Elon Musk Fired X Engineer After Being Told He Wasn’t Popular Enough — Explosive New Book Reveals Meltdown Behind the Scenes
In a revelation that has stunned Silicon Valley, a new book claims Elon Musk fired one of his top engineers at X (formerly Twitter) after being told something he didn’t want to hear — that his tweets weren’t performing well simply because he wasn’t as popular as he thought.
The shocking incident is detailed in Gilded Rage: Elon Musk and the Radicalization of Silicon Valley, written by journalist Jacob Silverman, who describes an increasingly erratic and image-obsessed Musk in the early days of his $44 billion Twitter takeover.
According to Silverman, Musk gathered a group of engineers and advisors at the company’s San Francisco headquarters shortly after buying Twitter in 2022. Furious over what he saw as low engagement numbers on his posts, the billionaire reportedly lashed out in disbelief.
“This is ridiculous,” Musk said, according to those present. “I have more than 100 million followers, and I’m only getting tens of thousands of impressions.”
In response, one of Twitter’s principal engineers presented Musk with hard data — and a Google Trends chart — showing that his popularity had actually declined dramatically across the internet in recent months.
That’s when, Silverman writes, Musk “lost it.”
“You’re fired. You’re fired,” Musk reportedly snapped — dismissing the engineer on the spot in front of his peers.
The firing, which allegedly took place during a mass staff meeting, set off a wave of anxiety among employees who quickly realized that challenging Musk’s ego could cost them their jobs.
The Birth of the “Musk Algorithm”
According to the book, that single confrontation marked the beginning of Musk’s crusade to make himself the centerpiece of his own platform.
Silverman alleges that shortly after the firing, Musk ordered a team of roughly 80 engineers to “fix” his engagement numbers — even sending out a 2 a.m. emergency message through his cousin James Musk, demanding an immediate algorithm overhaul.
The result, the author claims, was the infamous “For You” feed many users now see: a timeline where Musk’s posts are prioritized above all others.
“The For You feed became a mirror of Musk’s interests,” Silverman writes. “It was filled with the right-wing accounts he followed and the culture-war narratives he amplified.”
Musk himself never publicly confirmed this manipulation, but his posts began appearing with striking frequency across users’ feeds — even among those who didn’t follow him.

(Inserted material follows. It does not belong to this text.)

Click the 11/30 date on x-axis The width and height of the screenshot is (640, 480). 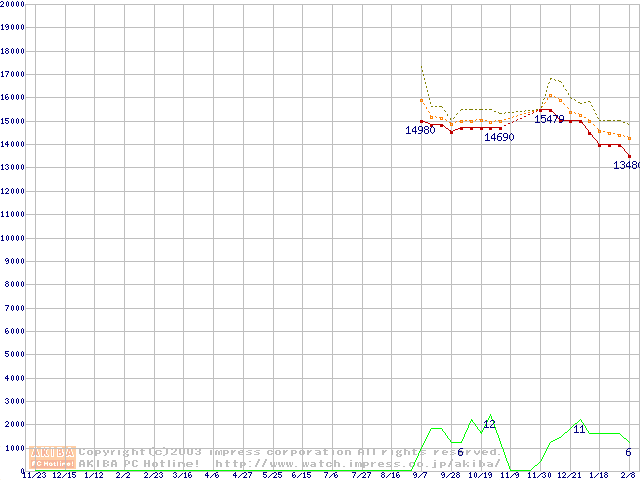pyautogui.click(x=540, y=475)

From Free Speech to Personal Power
When Musk took over Twitter in October 2022, he promised to restore “free speech” and eliminate what he called “woke censorship.” But Silverman’s reporting paints a different picture — one in which Musk turned X into a tool to amplify his political views and silence critics indirectly through algorithmic favoritism.
The billionaire’s behavior, Silverman argues, reflected a larger trend of “digital authoritarianism wrapped in tech populism.”

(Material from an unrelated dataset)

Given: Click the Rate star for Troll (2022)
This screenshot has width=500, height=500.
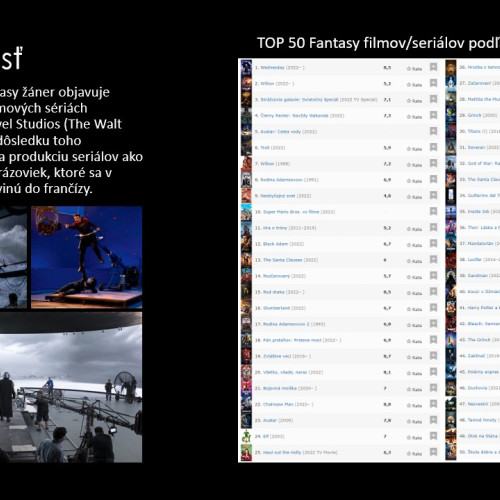Looking at the screenshot, I should [x=414, y=149].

A Billionaire at War With Culture
The book’s release comes amid Musk’s latest controversy — this time over his call for people to cancel Netflix after discovering that the platform’s animated show Dead End: Paranormal Park includes LGBTQ+ characters.
After a conservative account shared a clip from the series, Musk posted:
“This is not OK.”
He later doubled down, accusing Netflix of “pushing pro-transgender propaganda” toward children and urging his 226 million followers to drop their subscriptions.
The show, which premiered in 2022 and was canceled after two seasons, features Barney, a gay transgender teenager, and Norma, a bisexual autistic girl. Despite its cancellation, the clip went viral again in October after being reshared on X — reigniting debate over representation and media responsibility.
The Trillion-Dollar Man
Meanwhile, Musk’s personal fortune continues to skyrocket. As of this year, his net worth briefly surpassed $500 billion, putting him halfway to becoming the world’s first trillionaire.
Yet despite his financial empire — from Tesla and SpaceX to Neuralink and X — Silverman’s book suggests that Musk’s deepest obsession isn’t Mars, AI, or EVs.
It’s attention.
“For all his genius and ambition,” Silverman concludes, “Musk’s greatest fear is irrelevance. He doesn’t want to be the richest man on Earth — he wants to be the most talked about.”
And if firing an engineer for telling him the truth is any indication, he’s willing to rewrite the entire internet to make sure of it.